→ WORK INSTRUCTIONS
Copy out every line of the material below that contains the string "Open". Matching is case-sensitive.

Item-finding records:
╭──
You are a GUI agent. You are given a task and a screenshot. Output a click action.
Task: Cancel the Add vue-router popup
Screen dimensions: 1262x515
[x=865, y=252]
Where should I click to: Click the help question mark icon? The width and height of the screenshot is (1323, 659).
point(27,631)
╰──
╭──
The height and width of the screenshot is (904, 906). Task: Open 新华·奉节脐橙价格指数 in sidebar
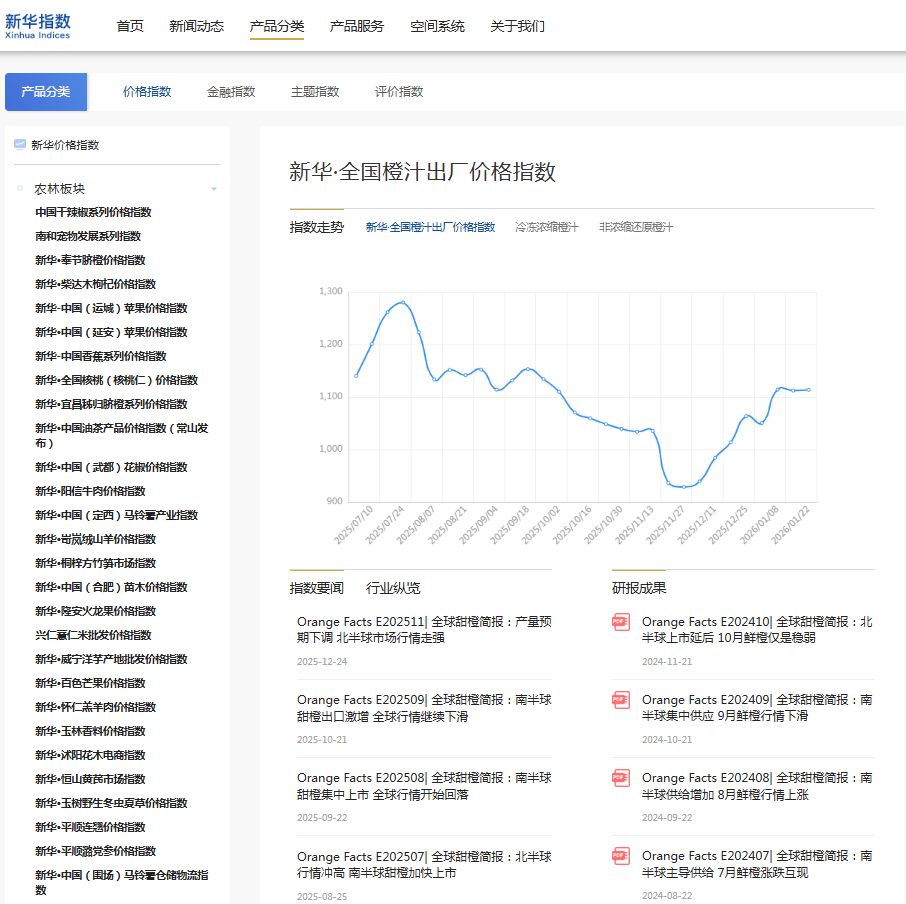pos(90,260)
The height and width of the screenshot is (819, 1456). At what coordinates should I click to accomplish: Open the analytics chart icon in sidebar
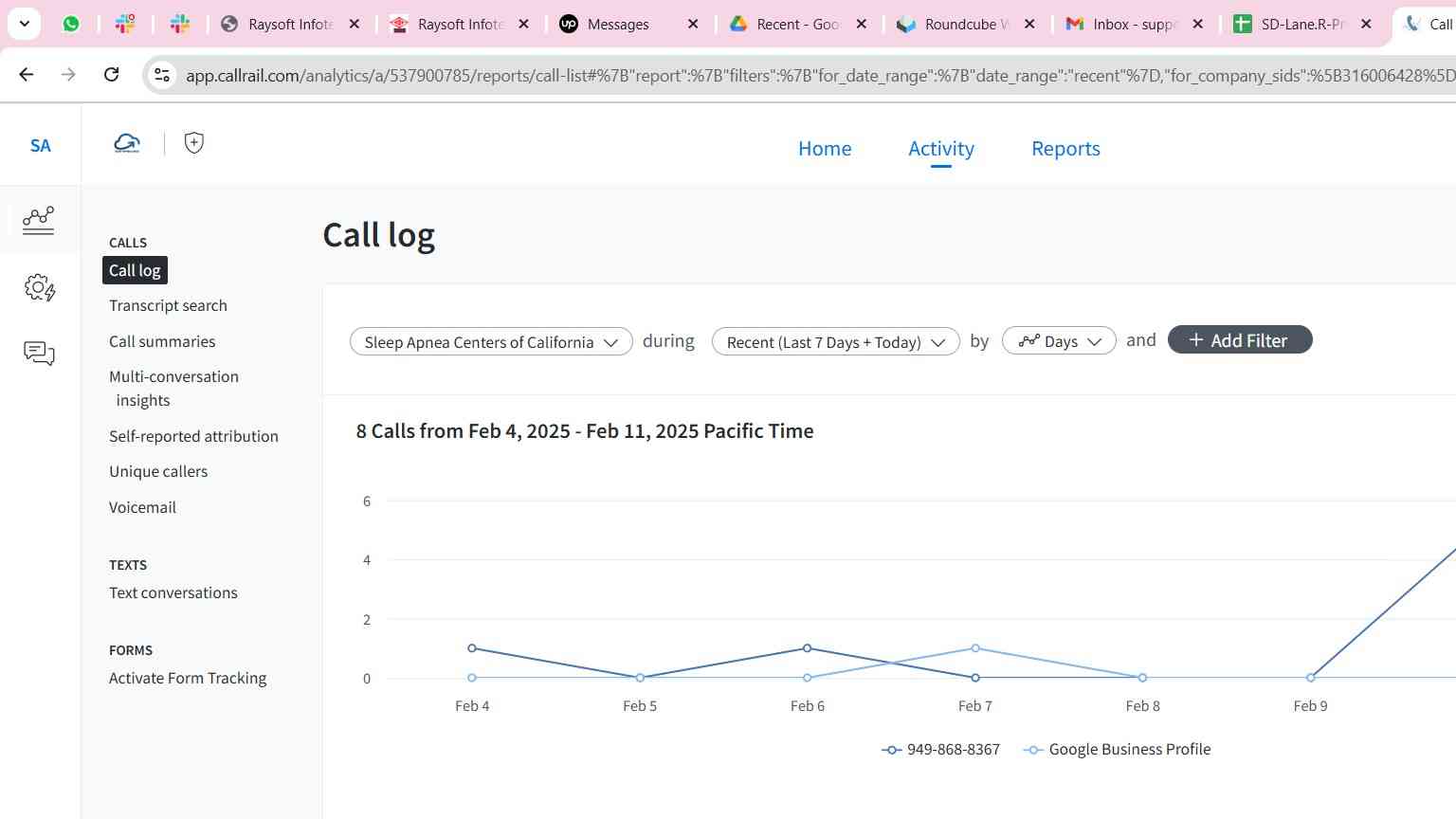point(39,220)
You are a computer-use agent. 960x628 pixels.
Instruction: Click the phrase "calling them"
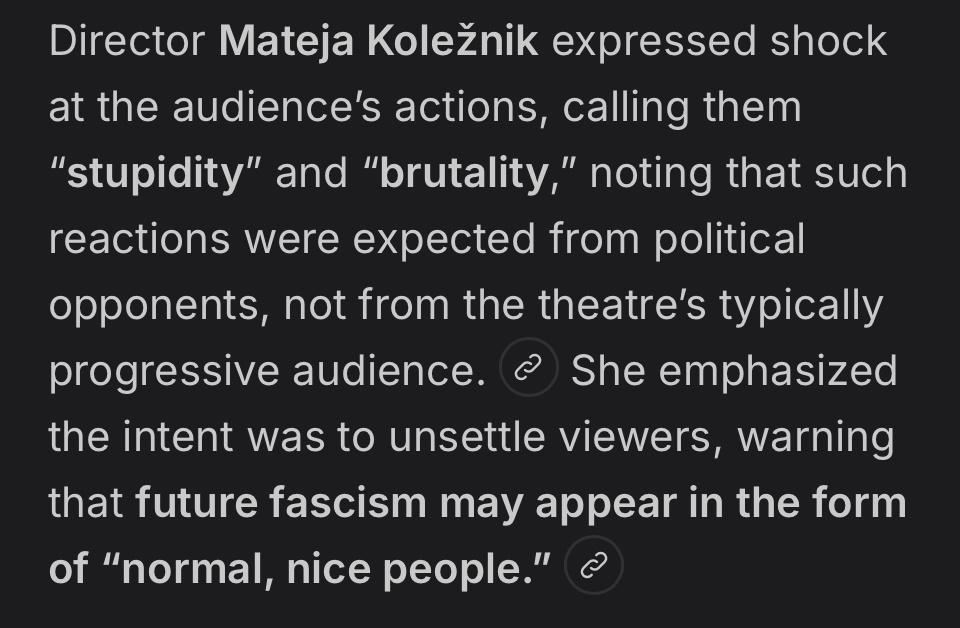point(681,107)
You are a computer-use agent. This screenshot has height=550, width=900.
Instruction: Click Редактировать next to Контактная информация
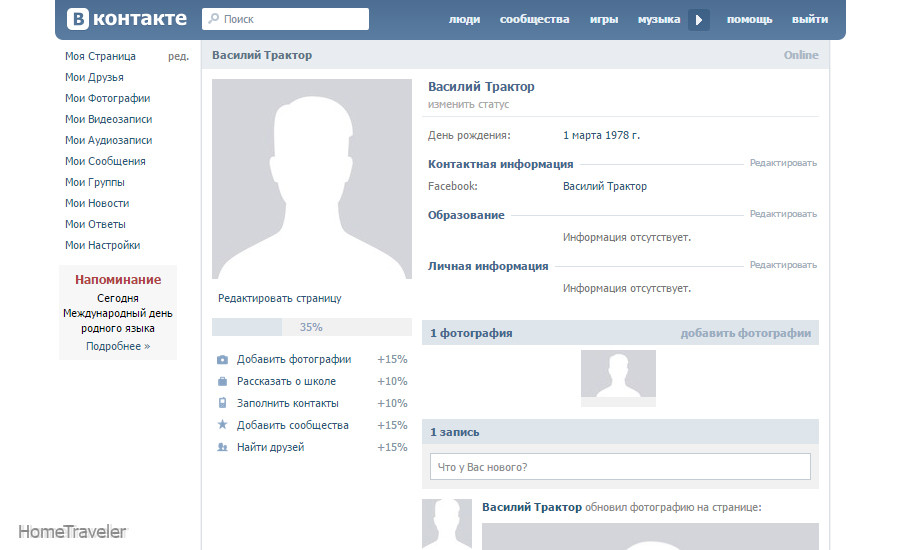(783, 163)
╰──
→ FINISHED ANSWER
The height and width of the screenshot is (904, 906). Task: Open 新华·奉节脐橙价格指数 in sidebar
The height and width of the screenshot is (819, 1456). At what coordinates should I click to accomplish: Open the analytics chart icon in sidebar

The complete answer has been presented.